Orillia was first assigned to Halifax Local Defence Force upon arrival. She served with them until 23 May 1941 when she was assigned as an original member of Newfoundland Escort Force operating out of St. John's, Newfoundland. During this time she was assigned to convoy SC 42, a slow convoy. Orillia was part of an escort group that included the destroyer HMCS Skeena, and corvettes HMCS Alberni and Kenogami. The convoy sailed directly into the path of a U-boat wolfpack of 14 u-boats. During the running battle the Orillia dropped back to pick up survivors and eventually stood by the damaged tanker Tahchee and towed her to Iceland. However the commander, Lieutenant Commander Ted Briggs, RNCR, failed to notify his senior officer that he was doing so for some time, depriving the convoy of one of her few escorts. Though a great humanitarian gesture this added to the mayhem within the convoy. Sixteen ships were sunk during the battle.

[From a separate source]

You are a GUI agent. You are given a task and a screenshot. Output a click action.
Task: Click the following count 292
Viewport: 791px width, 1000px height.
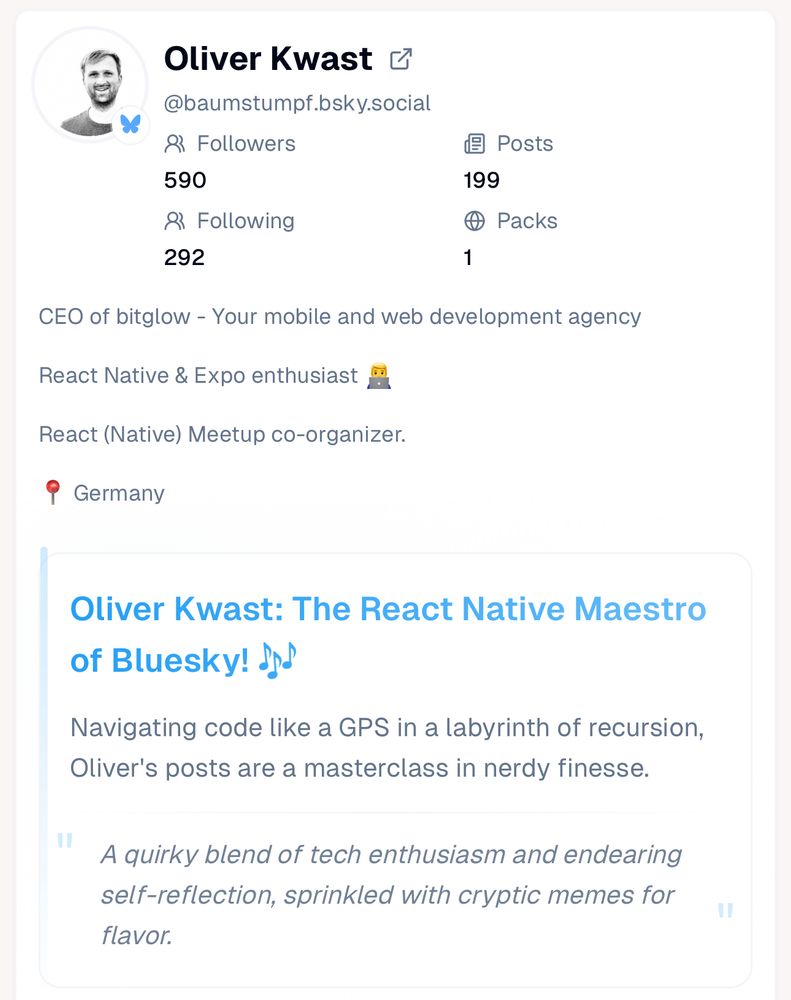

On 24 December 1941 she was sent for a refit at Halifax. Upon completion of the refit she joined Escort Group (EG) C-1 and was sent to work up at Tobermory for three weeks. Orillia spent until January 1944 escorting convoys on the Newfy-Derry run. She joined Escort Group C-2 in November 1942 and worked with them until her next refit in March 1944.

Orillia was sent to Liverpool for a lengthy refit, where they lengthened her fo'c'sle. After completing the refit she spent the rest of the war as part of EG W-2.

She was paid off on 2 July 1945 at Sorel. The ship was sold for scrapping in January 1951 and broken up in Hamilton, Ontario.